RICHARD HARTMANN: Prometheus came into being because a few ex-Googlers were quite unhappy with what they found in the open-source and also in the paid software world. So they basically reimplemented large parts of Borgmon into Prometheus.

It's a time series database. It's highly scalable. It can ingest as of right now more than a million data samples per second consistently for long-term. And that's the one thing which is really interesting about it.

The other thing is basically it's like a vector math engine for metric data. So you don't just have your monitoring data, and you do a few simple things. You can run really, really complex analysis and math on that data, which is insanely powerful when you start to combine your data.

To be able to actually combine this data, you need to be able to slice and dice it. Normal traditional monitoring systems would have hierarchical data models where you, for example, you have your region, you have your data center, you have your site, you have your rep, you have your customer.

Someone else might need the same data, but in a view that the customer is region-specific. So already, your hierarchical data model, it breaks down. Course, once you're done doing that, it's already wrong for everyone else and probably even for yourself.

By attaching labels sets, as in just key-value pairs, to data, you can create your own structure. And you can just slice and dice your n-dimensional label set or your n-dimensional matrix into whatever you currently need.

And there is a ton of label-matching, as in just magic happening on the background, which if you do proper work on your labels and on the data you put into Prometheus, will just come out as the right thing more often than not.

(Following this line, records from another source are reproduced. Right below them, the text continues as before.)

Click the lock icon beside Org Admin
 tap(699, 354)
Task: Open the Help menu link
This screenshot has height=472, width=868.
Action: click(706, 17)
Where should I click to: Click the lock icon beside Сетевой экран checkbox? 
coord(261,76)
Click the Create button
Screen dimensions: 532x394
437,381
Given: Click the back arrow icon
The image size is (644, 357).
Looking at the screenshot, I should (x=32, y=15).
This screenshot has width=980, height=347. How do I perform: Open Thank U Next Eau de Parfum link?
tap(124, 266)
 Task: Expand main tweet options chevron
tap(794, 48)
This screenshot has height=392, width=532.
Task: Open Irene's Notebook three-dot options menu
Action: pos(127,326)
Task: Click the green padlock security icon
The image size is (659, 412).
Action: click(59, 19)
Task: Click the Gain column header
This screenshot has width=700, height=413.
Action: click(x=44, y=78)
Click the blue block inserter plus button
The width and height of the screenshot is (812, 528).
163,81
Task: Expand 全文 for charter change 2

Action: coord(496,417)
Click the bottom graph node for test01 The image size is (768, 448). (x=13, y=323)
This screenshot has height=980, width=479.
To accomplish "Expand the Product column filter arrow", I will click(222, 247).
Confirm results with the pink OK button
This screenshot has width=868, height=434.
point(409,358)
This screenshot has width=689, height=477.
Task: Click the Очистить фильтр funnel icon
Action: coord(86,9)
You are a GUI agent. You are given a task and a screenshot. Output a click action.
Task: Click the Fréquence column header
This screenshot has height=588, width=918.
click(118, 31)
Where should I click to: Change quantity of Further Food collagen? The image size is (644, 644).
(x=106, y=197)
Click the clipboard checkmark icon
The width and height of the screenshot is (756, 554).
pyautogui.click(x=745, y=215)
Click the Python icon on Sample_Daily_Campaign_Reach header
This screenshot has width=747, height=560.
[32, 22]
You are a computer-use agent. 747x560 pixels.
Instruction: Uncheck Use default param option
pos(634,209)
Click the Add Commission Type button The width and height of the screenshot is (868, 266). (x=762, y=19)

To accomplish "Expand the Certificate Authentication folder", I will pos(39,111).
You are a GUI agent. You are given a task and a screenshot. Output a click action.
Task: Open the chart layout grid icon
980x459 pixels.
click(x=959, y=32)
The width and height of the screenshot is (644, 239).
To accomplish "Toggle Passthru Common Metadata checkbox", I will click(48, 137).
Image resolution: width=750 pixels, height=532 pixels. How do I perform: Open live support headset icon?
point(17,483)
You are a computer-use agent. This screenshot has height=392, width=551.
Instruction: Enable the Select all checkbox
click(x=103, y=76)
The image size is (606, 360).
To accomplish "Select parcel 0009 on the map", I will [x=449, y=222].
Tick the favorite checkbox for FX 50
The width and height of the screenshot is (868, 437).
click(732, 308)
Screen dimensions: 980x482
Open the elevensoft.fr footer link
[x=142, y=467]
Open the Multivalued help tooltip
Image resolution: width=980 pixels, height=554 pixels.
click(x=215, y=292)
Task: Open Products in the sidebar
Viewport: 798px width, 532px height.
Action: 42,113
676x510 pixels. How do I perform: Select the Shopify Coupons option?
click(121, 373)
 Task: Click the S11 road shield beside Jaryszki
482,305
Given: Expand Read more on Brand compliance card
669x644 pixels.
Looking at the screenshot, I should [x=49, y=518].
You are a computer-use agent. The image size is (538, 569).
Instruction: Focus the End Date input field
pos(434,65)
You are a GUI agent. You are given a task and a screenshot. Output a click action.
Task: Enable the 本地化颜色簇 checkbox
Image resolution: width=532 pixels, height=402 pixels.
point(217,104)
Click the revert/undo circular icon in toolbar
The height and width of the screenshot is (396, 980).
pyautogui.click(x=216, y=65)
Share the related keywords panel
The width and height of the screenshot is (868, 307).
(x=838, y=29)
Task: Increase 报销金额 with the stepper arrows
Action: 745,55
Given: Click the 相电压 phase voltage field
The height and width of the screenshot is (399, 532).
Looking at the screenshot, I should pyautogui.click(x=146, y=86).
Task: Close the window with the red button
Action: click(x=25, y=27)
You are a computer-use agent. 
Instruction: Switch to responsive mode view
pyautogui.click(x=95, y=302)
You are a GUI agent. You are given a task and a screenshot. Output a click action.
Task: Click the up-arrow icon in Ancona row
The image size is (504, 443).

CRAIG BOX: The state of the art for monitoring tooling before Prometheus was presumably MRTG, for example. I understand that would have a round robin database that's not storing every data point. My recollection of this is that it's keeping five-minute granularity for the last hour, and then just throwing that away, and so on.

So the model of Prometheus is more we keep every data point? Or do we only keep them for a certain period of time?

RICHARD HARTMANN: Yes. There's two looks-- MRTG, based on the RRDtool, which basically decays data as [the data gets older]. There's also something newer which, for example, Nagios or Icinga or Zabbix. But all these are quite limited in what they do.

Prometheus doesn't actually change the data. Once it's persisted on disk it stays that way. So if you scrape your service every minute like 10 years ago, you still have this one-minute granularity back at that time, which is a plus in some regards and a con in other regards. There are things or are ways which we work on to work around this and to actually compact that data. But this is not yet ready.

CRAIG BOX: Is it feasible for someone to maintain all the historical data for their service? Or would you think the most common use cases today are saying, well, disks are getting bigger, and so on. Should I keep only the last two years? Or should I aim to keep everything?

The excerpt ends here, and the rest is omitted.